**Exercise brief**
The word "This" occurs in some lines of the listing. Copy those lines.

**Provided material**
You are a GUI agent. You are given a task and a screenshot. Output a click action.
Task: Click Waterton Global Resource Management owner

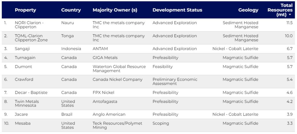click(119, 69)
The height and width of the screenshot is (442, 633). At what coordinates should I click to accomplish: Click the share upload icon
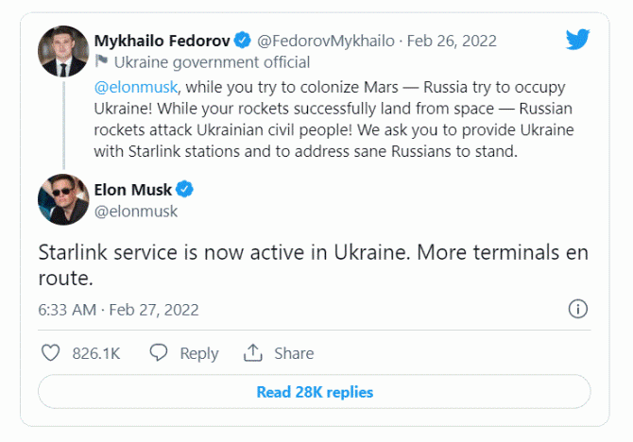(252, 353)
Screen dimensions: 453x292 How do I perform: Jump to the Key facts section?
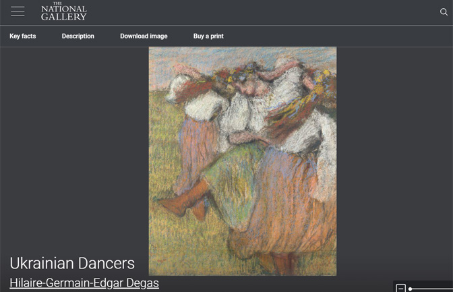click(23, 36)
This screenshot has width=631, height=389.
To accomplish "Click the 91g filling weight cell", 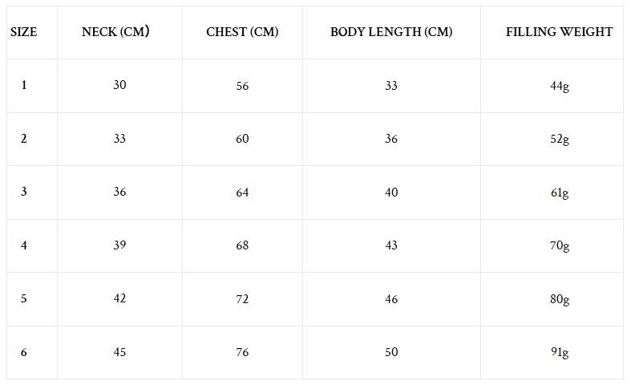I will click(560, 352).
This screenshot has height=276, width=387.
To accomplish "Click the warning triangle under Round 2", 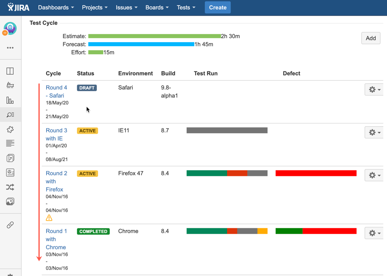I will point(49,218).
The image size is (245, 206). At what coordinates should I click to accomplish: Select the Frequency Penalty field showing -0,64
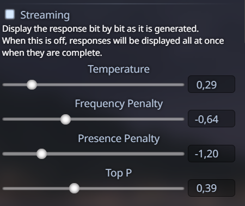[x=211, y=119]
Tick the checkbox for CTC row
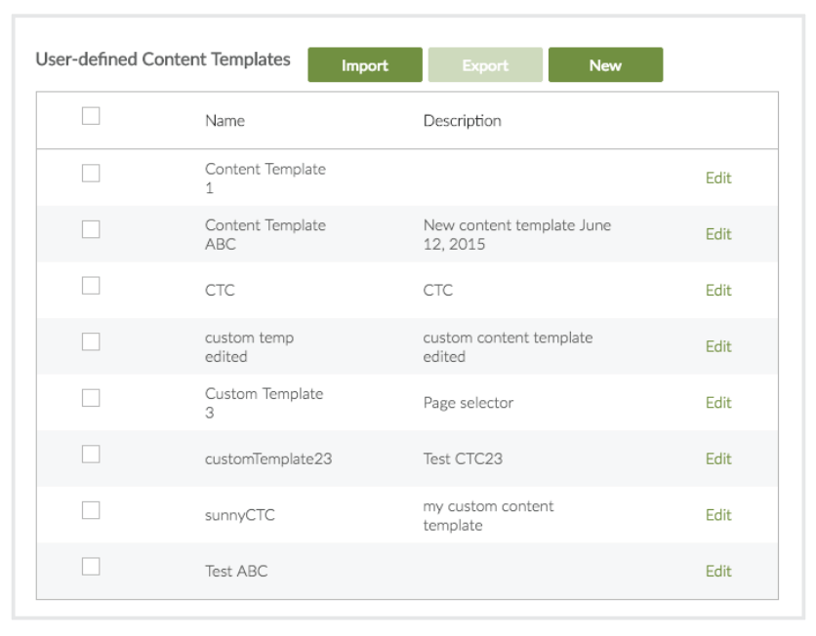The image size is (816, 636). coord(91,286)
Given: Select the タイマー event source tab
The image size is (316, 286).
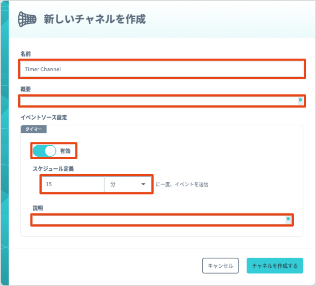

**Written response**
This screenshot has width=631, height=389.
This screenshot has height=276, width=387.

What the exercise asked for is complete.